### TEXTE PRÉSENTÉ
Elle était le pilier de Voir et Dire. Elle est décédée le 19 juillet 2024. Inhumée au milieu des siens, le livret distribué est devenu article de V&D.

Biennale de Venise 2024

Françoise Micheau (1946-2024), née Guillaumin, était la troisième petite-fille du peintre impressionniste Armand Guillaumin (1841-1927). Elle était sensible à la beauté, à la lumière, aux créations contemporaines et visitait beaucoup d’expositions portant sur des époques et des sujets très différents. Elle se nourrissait de culture. C’était la première lectrice des brouillons et articles de Voir et Dire : son regard aiguisé, sa curiosité, sa rigueur et son exigence, sa qualité d’écriture, sont à l’origine de l’enrichissement des textes. Elle pouvait demander des articles et s’amusait à être conseillère en communication. Son jugement était très sûr. Ses instagrams imaginatifs sur les articles étaient un grand temps de plaisir. Elle faisait équipe avec Jean Deuzèmes, son époux. Sa dernière escapade, en fauteuil roulant puisqu’elle était paraplégique, était à la Biennale de Venise en juin 2024.

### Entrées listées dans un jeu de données
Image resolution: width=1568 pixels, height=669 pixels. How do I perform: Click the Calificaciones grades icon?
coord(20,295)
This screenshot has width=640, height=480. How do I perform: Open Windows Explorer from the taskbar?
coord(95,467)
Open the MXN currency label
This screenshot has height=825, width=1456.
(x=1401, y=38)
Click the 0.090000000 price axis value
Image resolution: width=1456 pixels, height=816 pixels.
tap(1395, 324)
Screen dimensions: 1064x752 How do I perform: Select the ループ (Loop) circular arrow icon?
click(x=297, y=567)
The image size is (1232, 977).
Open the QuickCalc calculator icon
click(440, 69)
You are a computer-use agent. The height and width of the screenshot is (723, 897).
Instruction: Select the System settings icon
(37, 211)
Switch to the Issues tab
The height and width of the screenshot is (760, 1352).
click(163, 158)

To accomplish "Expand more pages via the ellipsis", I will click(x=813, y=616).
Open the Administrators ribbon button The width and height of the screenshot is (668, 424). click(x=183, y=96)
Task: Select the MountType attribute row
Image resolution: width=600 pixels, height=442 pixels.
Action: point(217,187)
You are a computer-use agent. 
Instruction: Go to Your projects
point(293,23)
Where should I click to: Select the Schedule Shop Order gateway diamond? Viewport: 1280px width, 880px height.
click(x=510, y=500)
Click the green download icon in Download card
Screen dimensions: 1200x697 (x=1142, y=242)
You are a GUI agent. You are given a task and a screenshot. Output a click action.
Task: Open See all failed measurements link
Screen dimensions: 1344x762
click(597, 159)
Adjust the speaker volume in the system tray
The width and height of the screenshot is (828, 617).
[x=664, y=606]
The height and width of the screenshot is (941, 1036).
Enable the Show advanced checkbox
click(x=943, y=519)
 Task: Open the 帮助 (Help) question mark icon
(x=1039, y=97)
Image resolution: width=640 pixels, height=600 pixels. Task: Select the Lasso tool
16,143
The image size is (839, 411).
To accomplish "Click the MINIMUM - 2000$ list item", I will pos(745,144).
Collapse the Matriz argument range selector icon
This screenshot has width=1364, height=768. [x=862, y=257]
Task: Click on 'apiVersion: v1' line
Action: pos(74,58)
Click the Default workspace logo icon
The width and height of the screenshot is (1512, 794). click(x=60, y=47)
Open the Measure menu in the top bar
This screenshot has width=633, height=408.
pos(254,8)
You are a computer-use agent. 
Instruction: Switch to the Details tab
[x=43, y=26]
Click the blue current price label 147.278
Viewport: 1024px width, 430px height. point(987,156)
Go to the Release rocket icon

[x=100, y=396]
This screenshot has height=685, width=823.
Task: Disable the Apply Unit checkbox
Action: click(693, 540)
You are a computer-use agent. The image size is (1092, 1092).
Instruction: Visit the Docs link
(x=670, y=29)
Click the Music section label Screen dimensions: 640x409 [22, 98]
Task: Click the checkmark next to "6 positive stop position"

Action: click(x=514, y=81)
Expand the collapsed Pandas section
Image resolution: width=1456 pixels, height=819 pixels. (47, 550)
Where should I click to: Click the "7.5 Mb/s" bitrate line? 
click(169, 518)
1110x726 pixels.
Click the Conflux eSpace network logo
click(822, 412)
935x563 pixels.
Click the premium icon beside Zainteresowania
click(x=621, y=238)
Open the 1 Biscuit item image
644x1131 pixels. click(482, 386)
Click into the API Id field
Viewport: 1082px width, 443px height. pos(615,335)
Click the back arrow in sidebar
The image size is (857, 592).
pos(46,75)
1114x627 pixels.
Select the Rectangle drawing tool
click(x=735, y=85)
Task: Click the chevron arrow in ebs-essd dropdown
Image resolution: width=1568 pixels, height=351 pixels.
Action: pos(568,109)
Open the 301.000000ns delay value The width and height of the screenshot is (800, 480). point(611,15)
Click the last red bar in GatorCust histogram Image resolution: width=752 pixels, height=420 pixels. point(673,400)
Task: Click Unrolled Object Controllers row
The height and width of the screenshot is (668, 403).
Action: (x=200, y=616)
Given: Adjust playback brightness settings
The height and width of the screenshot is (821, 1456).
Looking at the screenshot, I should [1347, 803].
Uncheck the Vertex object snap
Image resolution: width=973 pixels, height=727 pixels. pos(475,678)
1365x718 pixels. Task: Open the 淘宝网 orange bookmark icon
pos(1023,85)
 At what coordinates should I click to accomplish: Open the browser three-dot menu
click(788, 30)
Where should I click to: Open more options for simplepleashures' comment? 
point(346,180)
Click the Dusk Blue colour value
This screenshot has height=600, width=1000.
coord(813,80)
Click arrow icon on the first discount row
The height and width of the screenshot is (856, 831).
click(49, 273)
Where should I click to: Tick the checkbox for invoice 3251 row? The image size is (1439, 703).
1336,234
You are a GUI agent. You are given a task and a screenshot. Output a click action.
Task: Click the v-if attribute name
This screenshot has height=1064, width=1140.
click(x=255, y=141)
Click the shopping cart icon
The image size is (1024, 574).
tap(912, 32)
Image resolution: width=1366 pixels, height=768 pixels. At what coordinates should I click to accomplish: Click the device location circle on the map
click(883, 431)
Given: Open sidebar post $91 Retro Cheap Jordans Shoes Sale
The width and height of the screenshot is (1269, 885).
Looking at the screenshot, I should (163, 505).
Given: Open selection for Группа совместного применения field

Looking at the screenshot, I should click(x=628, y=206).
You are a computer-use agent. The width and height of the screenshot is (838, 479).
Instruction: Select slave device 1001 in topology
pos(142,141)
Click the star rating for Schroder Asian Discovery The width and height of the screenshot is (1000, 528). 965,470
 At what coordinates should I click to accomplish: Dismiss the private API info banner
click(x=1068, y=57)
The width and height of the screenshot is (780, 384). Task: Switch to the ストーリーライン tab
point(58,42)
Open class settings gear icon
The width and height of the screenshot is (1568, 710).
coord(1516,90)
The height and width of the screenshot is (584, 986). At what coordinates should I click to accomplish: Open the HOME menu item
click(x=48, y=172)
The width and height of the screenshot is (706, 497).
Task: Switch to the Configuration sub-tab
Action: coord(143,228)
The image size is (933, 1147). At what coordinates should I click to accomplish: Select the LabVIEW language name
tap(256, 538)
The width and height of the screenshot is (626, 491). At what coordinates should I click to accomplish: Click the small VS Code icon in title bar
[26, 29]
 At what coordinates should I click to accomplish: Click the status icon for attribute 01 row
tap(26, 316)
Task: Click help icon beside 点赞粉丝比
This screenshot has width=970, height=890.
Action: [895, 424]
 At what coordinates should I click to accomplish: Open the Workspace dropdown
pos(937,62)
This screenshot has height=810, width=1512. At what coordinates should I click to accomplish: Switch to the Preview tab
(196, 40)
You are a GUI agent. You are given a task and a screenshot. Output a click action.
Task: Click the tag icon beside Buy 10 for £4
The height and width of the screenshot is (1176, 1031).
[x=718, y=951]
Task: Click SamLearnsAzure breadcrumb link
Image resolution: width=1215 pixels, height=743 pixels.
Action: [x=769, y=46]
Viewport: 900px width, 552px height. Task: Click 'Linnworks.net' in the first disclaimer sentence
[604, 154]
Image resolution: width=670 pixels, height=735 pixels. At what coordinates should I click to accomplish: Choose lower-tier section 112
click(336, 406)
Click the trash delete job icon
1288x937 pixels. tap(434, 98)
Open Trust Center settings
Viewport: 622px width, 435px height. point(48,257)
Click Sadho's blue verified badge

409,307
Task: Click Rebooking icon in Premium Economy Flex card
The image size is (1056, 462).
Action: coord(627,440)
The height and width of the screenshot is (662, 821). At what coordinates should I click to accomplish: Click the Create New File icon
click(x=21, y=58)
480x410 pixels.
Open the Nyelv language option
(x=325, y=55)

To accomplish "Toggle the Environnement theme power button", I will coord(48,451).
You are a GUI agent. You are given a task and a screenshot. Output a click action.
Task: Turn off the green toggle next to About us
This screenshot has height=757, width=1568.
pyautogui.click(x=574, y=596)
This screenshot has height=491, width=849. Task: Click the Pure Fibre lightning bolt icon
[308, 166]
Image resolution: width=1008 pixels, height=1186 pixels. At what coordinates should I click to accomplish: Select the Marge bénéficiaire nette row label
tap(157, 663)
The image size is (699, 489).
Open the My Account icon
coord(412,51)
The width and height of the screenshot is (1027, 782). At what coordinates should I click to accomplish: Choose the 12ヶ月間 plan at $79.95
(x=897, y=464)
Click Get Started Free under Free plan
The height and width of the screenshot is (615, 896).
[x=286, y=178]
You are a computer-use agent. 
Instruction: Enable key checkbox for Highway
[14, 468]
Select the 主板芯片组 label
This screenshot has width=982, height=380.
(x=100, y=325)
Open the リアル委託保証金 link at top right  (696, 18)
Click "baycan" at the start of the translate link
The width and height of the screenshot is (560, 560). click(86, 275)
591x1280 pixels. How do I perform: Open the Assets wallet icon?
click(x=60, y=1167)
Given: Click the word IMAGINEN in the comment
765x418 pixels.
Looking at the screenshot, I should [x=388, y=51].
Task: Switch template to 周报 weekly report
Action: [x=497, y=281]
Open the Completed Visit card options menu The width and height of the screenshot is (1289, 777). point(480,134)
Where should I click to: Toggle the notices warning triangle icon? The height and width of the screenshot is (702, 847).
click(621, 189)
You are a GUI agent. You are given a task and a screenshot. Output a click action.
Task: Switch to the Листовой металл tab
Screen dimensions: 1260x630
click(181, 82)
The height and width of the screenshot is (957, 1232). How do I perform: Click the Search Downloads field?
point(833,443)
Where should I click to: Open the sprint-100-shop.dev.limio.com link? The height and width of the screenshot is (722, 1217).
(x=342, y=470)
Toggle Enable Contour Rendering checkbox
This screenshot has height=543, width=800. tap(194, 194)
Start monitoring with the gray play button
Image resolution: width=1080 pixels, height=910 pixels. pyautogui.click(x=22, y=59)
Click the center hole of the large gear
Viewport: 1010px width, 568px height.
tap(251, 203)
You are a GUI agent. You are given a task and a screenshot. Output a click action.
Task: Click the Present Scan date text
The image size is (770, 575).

### CONSIGNE A
Recopiez, s'il vous plaît, tout ce qui va de « Elle était le » jusqu'à « article de V&D. » dans le texte présenté.
### CONSIGNE B
D'après le texte présenté, où et quand s'est déroulée la dernière escapade de Françoise Micheau ?
Les lignes forment un contenu distinct du texte présenté.

### RÉSULTAT A
Elle était le pilier de Voir et Dire. Elle est décédée le 19 juillet 2024. Inhumée au milieu des siens, le livret distribué est devenu article de V&D.

### RÉSULTAT B
À la Biennale de Venise, en juin 2024.